Il distretto biomedicale di Mirandola si trova di fronte a un momento critico nella sua evoluzione, con la crescente pressione della concorrenza asiatica che mette a rischio la sua competitività e sopravvivenza. Alberto Forchielli, un imprenditore locale di spicco, sottolinea l’importanza di agire tempestivamente per proteggere le imprese locali e promuovere la crescita sostenibile del settore.
La Biomedical Valley ha recentemente ospitato il suo quarto evento annuale, mirato a favorire la collaborazione e la rete tra le diverse realtà produttive presenti nel distretto. Con un ecosistema che conta circa un centinaio di aziende, 5.000 posti di lavoro e un giro d’affari significativo, la comunità biomedicale locale è un pilastro fondamentale dell’economia della regione.
Tuttavia, la recente situazione critica riguardante l’azienda storica Bellco mette in luce le sfide che il distretto deve affrontare per garantire la propria sostenibilità. La questione dell’investimento estero e delle decisioni di localizzazione delle multinazionali diventa vitale per il futuro della produzione locale.
Forchielli, con la sua esperienza imprenditoriale nel settore, enfatizza la necessità di adottare misure protettive contro la concorrenza sleale, suggerendo la richiesta di dazi per preservare le filiere produttive locali. La lezione appresa dalle vicende economiche recenti, in particolare durante la pandemia di Covid-19, sottolinea l’importanza di un’azione concertata a livello territoriale e industriale.
L’evoluzione del settore biomedicale non riguarda solo la dimensione economica, ma anche la salute e il benessere delle persone e del pianeta nel suo insieme. L’approccio “ One Health“, promosso da organizzazioni internazionali come l’Oms, richiede un impegno concreto nel campo della prevenzione e della diagnosi precoce, aspetti in cui i dispositivi medici giocano un ruolo cruciale.

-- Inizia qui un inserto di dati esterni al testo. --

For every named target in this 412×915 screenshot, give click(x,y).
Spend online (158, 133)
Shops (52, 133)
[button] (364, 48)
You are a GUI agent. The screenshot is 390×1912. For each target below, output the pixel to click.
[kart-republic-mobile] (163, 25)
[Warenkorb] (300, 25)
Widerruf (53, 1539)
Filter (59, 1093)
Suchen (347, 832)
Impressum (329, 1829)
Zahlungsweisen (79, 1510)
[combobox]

Tuttavia, affrontare le sfide del settore biomedicale richiede non solo un impegno individuale delle imprese, ma anche una forte rappresentanza a livello istituzionale per influenzare le decisioni normative nazionali ed europee. La coesione e la presenza di lobby industriali efficaci sono fondamentali per garantire la competitività e la sostenibilità a lungo termine del distretto.
Oltre alle questioni economiche e normative, l’attenzione deve essere posta anche allo sviluppo infrastrutturale e all’attrazione di talenti e investimenti nell’ambito della ricerca e dell’ innovazione. Campus universitari, fondi di venture capital e infrastrutture efficienti sono fondamentali per creare un ambiente favorevole alla crescita e all’attrazione di talenti nel settore biomedicale.
La Biomedical Valley si trova di fronte a sfide significative, ma anche a opportunità di crescita e sviluppo. È essenziale agire ora in modo strategico e collaborativo per garantire un futuro prospero e sostenibile per il distretto biomedicale di Mirandola.